Let's pack everything to build the model, this module contains the Token and Positional Embedding (We are using learned positional embedding, not sin-cosine positional encoding), Multiple MoE blocks, and finally attached with a language modelling classification head.
class MoE(nn.Module):
    def __init__(self, cfg: MoEConfig):
        super().__init__()
        self.cfg = cfg

        self.tok_emb = nn.Embedding(cfg.vocab_size, cfg.d_model)
        self.pos_emb = nn.Embedding(cfg.max_seq_len, cfg.d_model)
        self.blocks = nn.ModuleList(
            [
                Block(
                    d_model=cfg.d_model,
                    num_heads=cfg.num_heads,
                    hidden_dim=cfg.ffn_dim,
                    num_experts=cfg.num_experts,
                    top_k=cfg.top_k,
                )
                for _ in range(cfg.num_layers)
            ]
        )
        self.rmsnorm_f = RMSNorm(cfg.d_model)
        self.lm_head = DenseNoBias(cfg.d_model, cfg.vocab_size)

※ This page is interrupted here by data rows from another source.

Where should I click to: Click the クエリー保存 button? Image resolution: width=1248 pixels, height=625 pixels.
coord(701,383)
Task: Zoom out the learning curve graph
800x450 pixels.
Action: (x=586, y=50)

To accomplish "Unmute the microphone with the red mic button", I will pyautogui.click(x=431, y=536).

    def forward(self, input_ids: torch.Tensor) -> torch.Tensor:
        b, t = input_ids.shape
        device = input_ids.device

        if t > self.cfg.max_seq_len:
            raise ValueError("input length exceeds max_seq_len")

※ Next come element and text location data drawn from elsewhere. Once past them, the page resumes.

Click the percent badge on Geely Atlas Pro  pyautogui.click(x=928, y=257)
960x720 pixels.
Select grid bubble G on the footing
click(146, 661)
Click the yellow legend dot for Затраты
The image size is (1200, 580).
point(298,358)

        tok = self.tok_emb(input_ids)
        pos_idx = torch.arange(t, device=device).unsqueeze(0)
        pos = self.pos_emb(pos_idx)
        x = tok + pos

        attn_mask = causal_mask(t, device=device)
        for blk in self.blocks:
            x = blk(x, attn_mask=attn_mask)
        x = self.rmsnorm_f(x)
        logits = self.lm_head(x)
        return logits
All these are the stuff that we encounter when building standard transformer architecture, except the MoE block.

7.8 Loading Checkpoint

It comes to you as a little surprise that this model is already trained; the checkpoint for this model is available here: QMoE-400-checkpoints. You can download the torch checkpoints from the HuggingFace repo, place them in the working directory, and load them using the code below.
def load_model_from_checkpoint(
    checkpoint_path: str,
    *,
    device: str | torch.device = "cpu",
    dtype: torch.dtype = torch.float32,
) -> MoE:
    ckpt = torch.load(checkpoint_path, map_location="cpu")
    cfg_dict: Dict[str, Any] = ckpt.get("config", {})
    cfg = MoEConfig(**cfg_dict)
    model = MoE(cfg).to(torch.device(device))
    model.load_state_dict(ckpt["state_dict"], strict=True)
    model.to(dtype=dtype)
    model.eval()
    return model

If you have a GPU, you can set the device to "cuda".

You can check this GitHub repo on how to generate text with this model Q-MoE-400

Huggingface Repo Link: QMoE-400

8. Conclusion

In this article, we explored the core ideas behind MoE, including routing, Top-K selection, and load balancing. We then built a working sparse MoE Transformer from scratch in PyTorch and saw how all the pieces fit together. This approach makes it possible to train very large models without proportional compute costs. With this foundation, you are now ready to experiment, modify the architecture, and build your own scalable expert-based models.